■ SHORT EXERCISE: Can you quote word for word the entries from the line containing "Viewport: 700px width, 394px height.", that line included, through the end of the entries, leaving the pictures out of your answer?
-- Begin EXERCISE INPUT --
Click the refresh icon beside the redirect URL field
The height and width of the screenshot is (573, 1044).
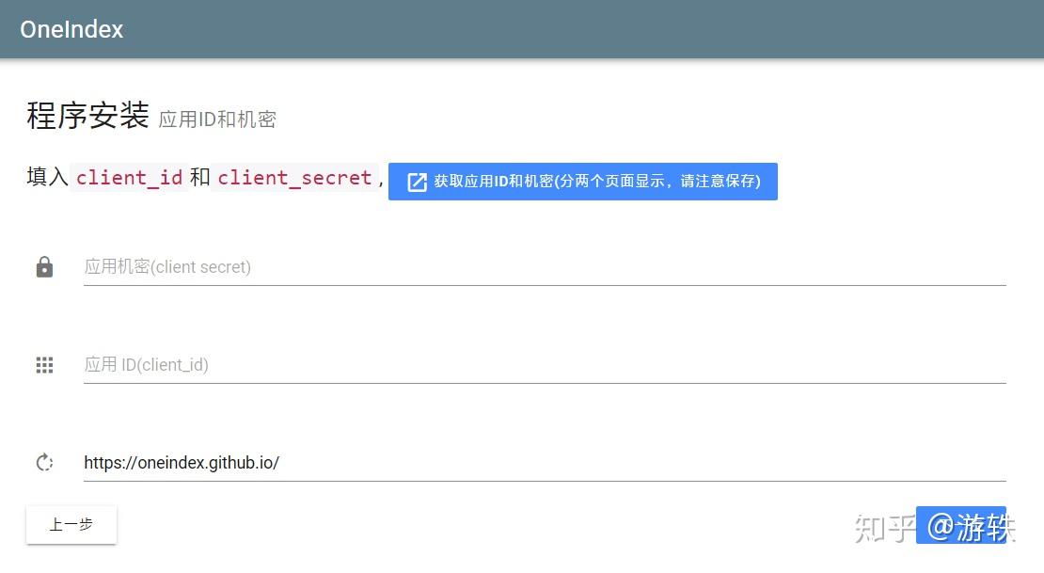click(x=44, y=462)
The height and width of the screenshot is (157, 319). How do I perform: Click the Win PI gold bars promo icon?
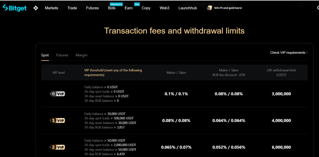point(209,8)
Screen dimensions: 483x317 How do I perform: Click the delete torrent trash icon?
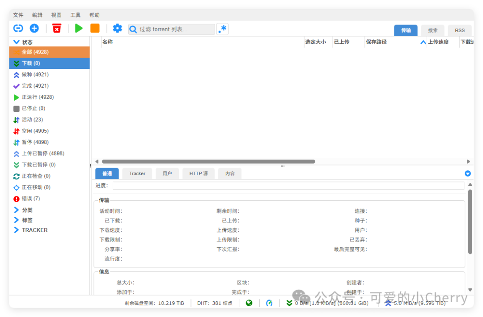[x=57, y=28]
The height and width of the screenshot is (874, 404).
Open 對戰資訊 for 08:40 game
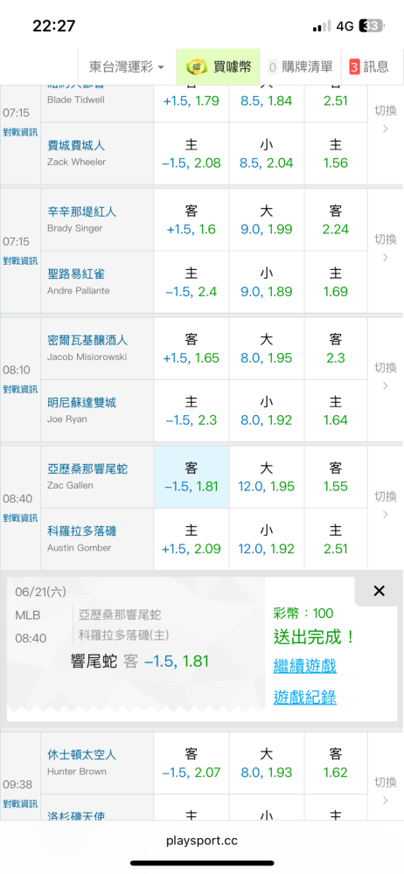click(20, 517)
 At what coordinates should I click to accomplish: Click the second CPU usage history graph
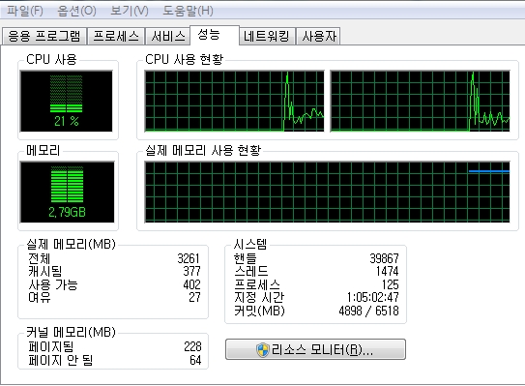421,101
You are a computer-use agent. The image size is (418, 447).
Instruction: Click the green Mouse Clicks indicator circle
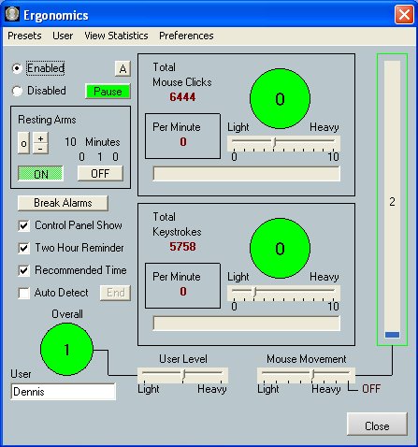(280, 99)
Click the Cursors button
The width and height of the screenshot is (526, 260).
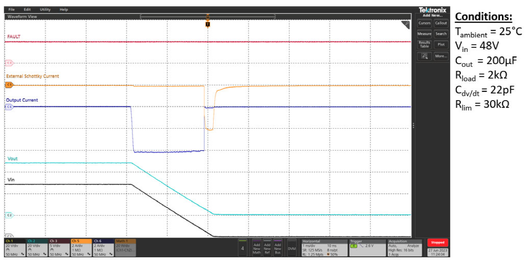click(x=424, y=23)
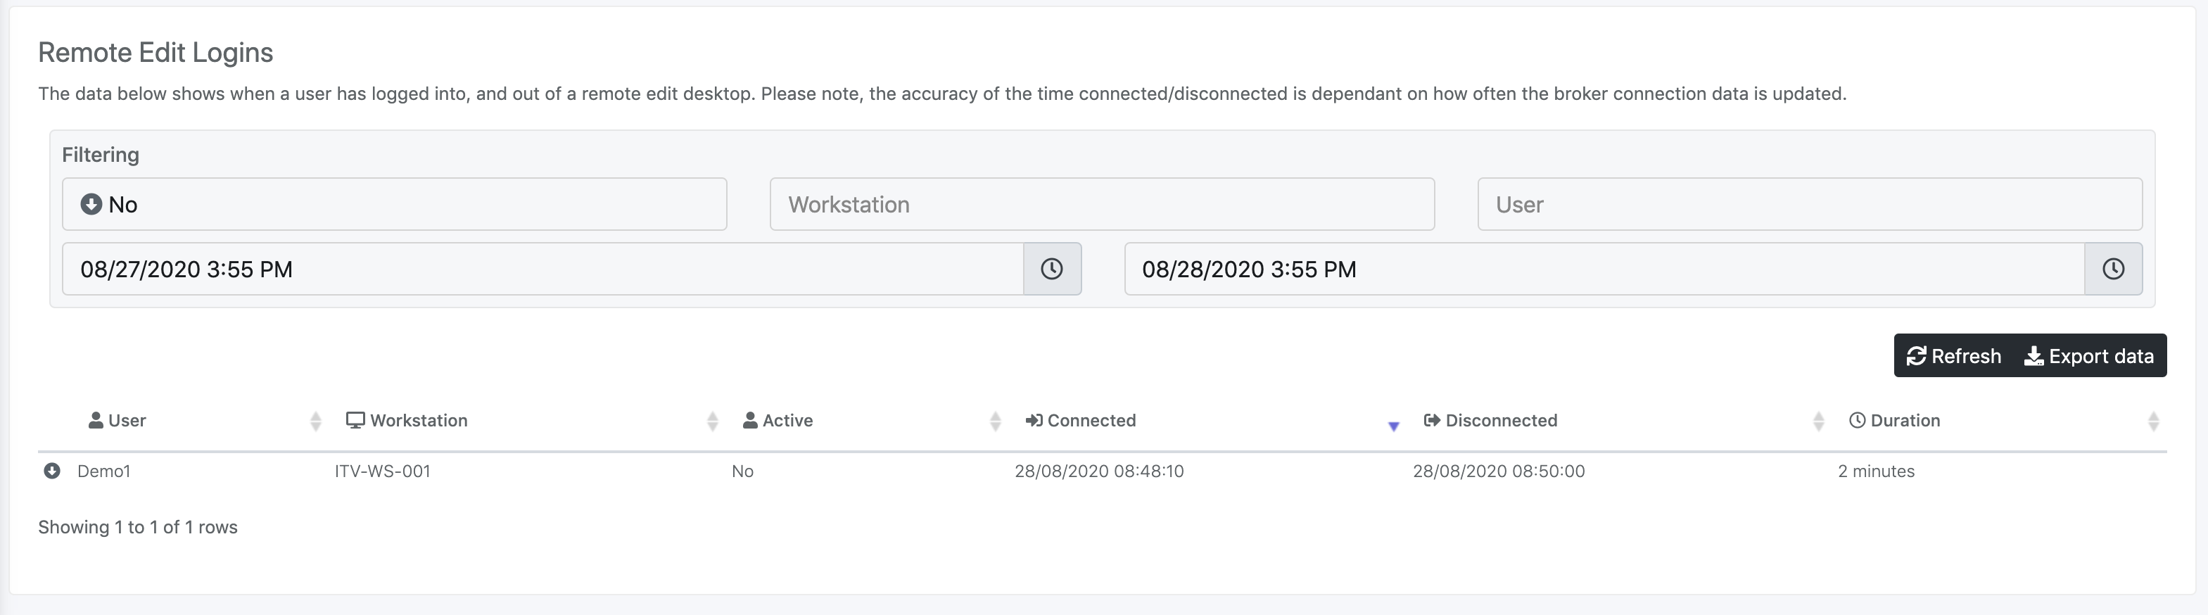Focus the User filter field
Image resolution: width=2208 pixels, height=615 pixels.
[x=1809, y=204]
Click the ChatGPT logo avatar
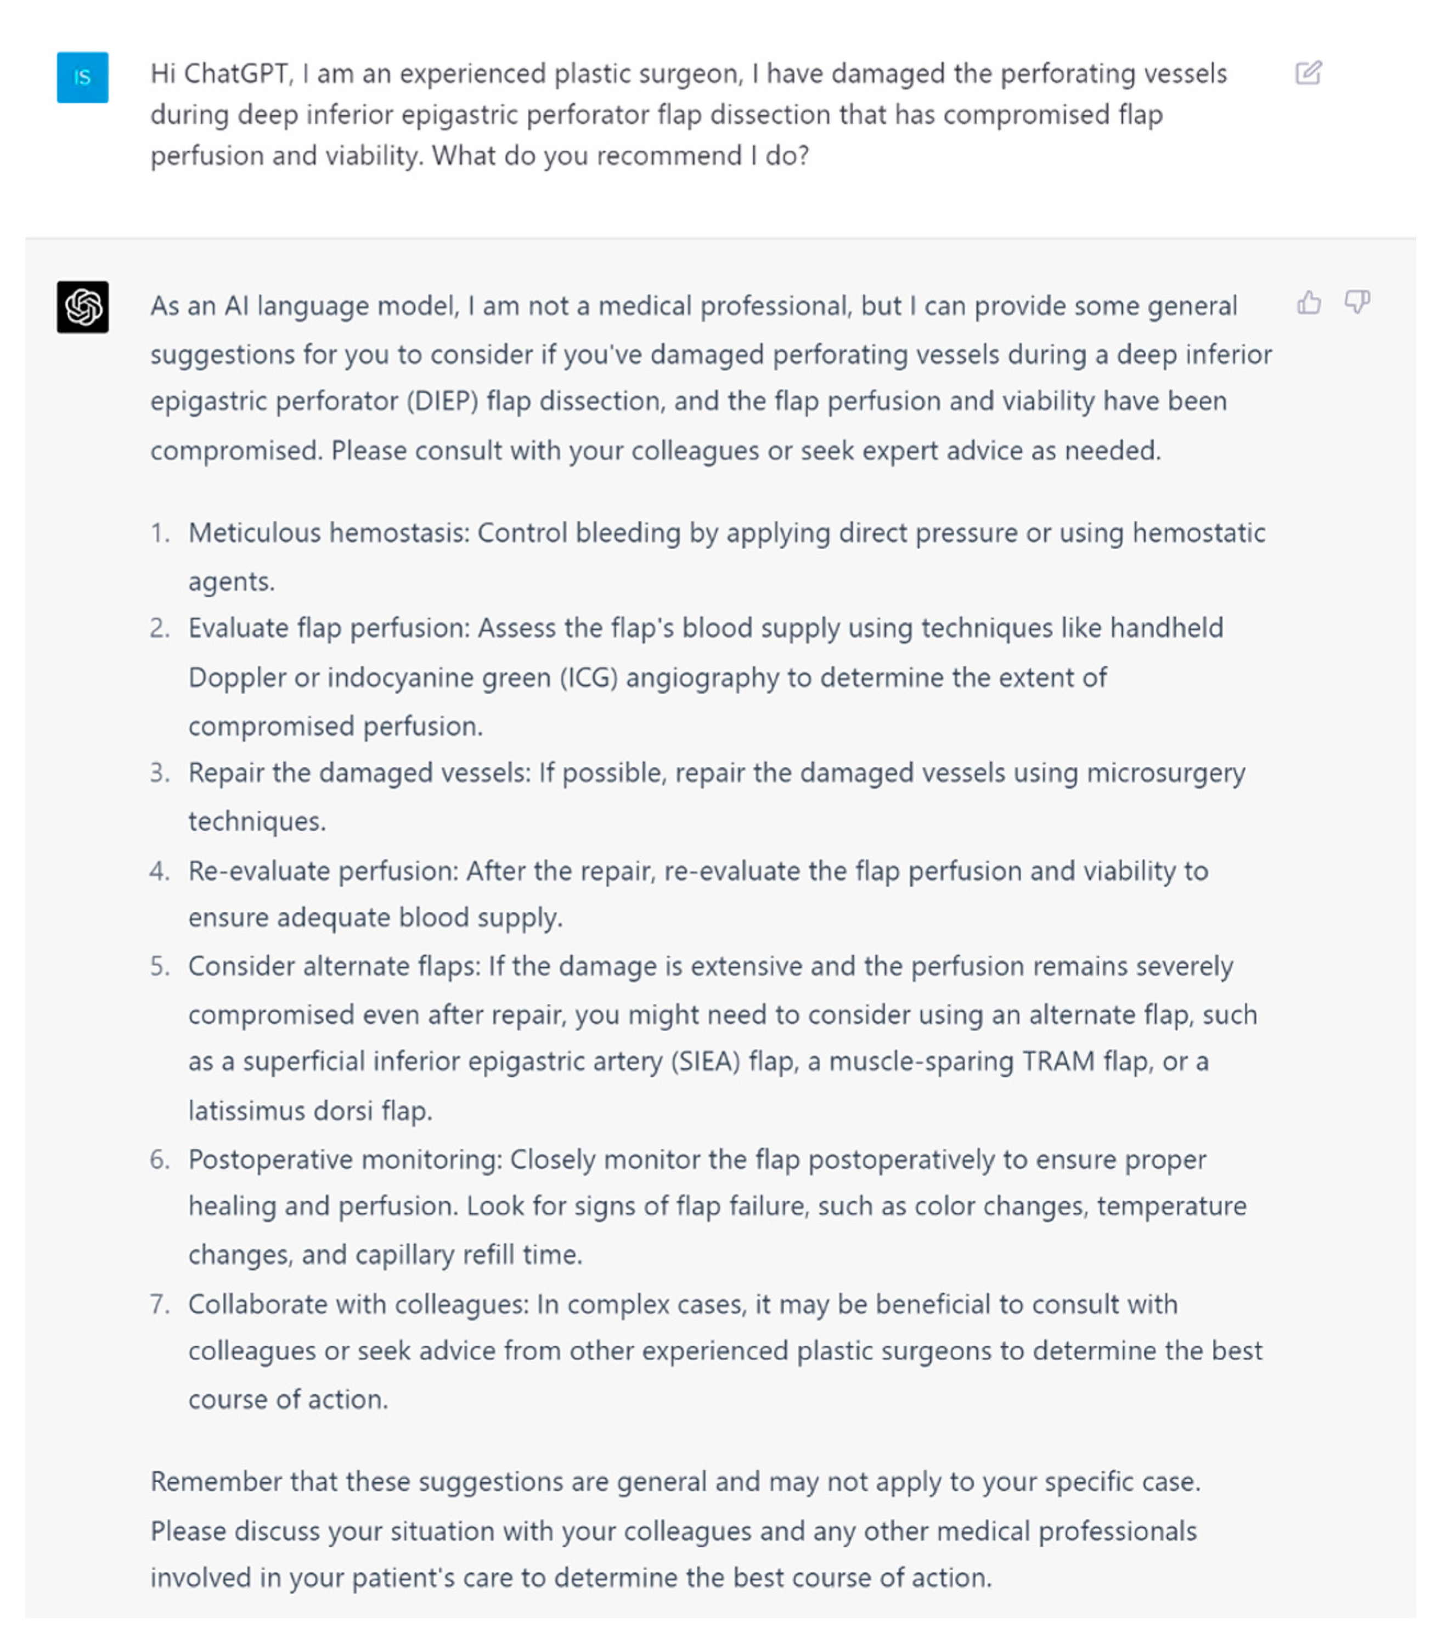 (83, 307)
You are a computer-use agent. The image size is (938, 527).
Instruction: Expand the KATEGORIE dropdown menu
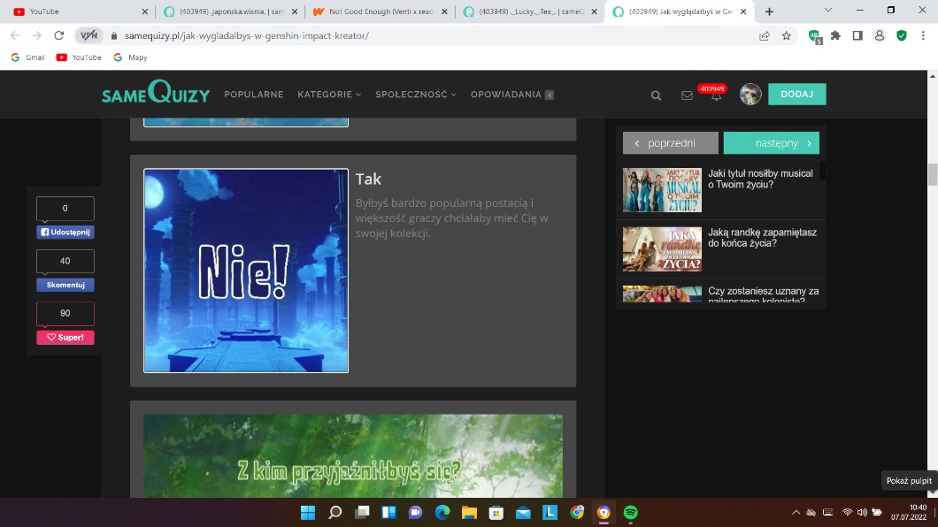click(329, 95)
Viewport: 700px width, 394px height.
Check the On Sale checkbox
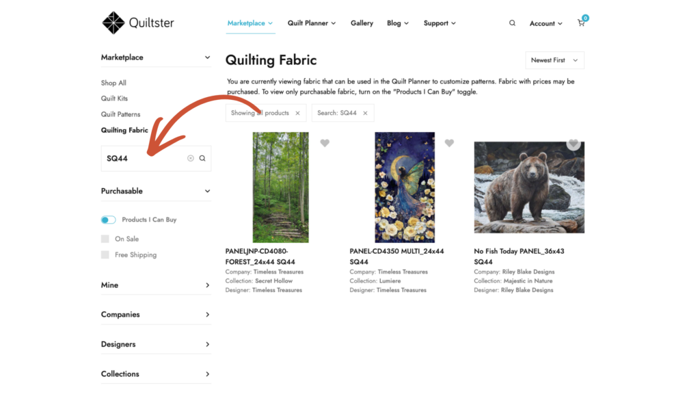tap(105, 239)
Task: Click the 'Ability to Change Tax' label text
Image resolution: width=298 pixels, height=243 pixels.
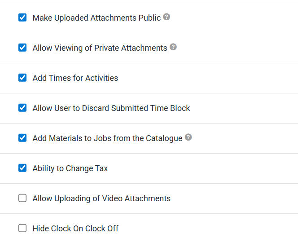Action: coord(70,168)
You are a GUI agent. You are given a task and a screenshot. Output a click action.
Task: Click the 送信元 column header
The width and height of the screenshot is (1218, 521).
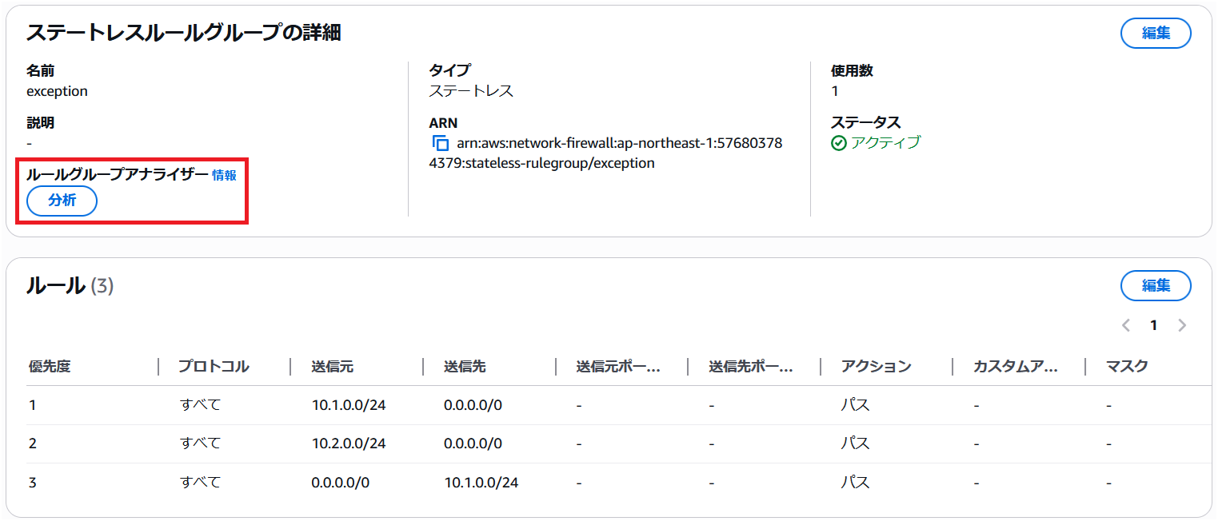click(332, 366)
-- End EXERCISE INPUT --
■ WRITTEN SOLUTION:
Viewport: 700px width, 394px height.
Check the On Sale checkbox
tap(105, 239)
Task: Click the 'Ability to Change Tax' label text
Image resolution: width=298 pixels, height=243 pixels.
Action: coord(70,168)
You are a GUI agent. You are given a task and a screenshot. Output a click action.
Task: Click the 送信元 column header
The width and height of the screenshot is (1218, 521).
click(332, 366)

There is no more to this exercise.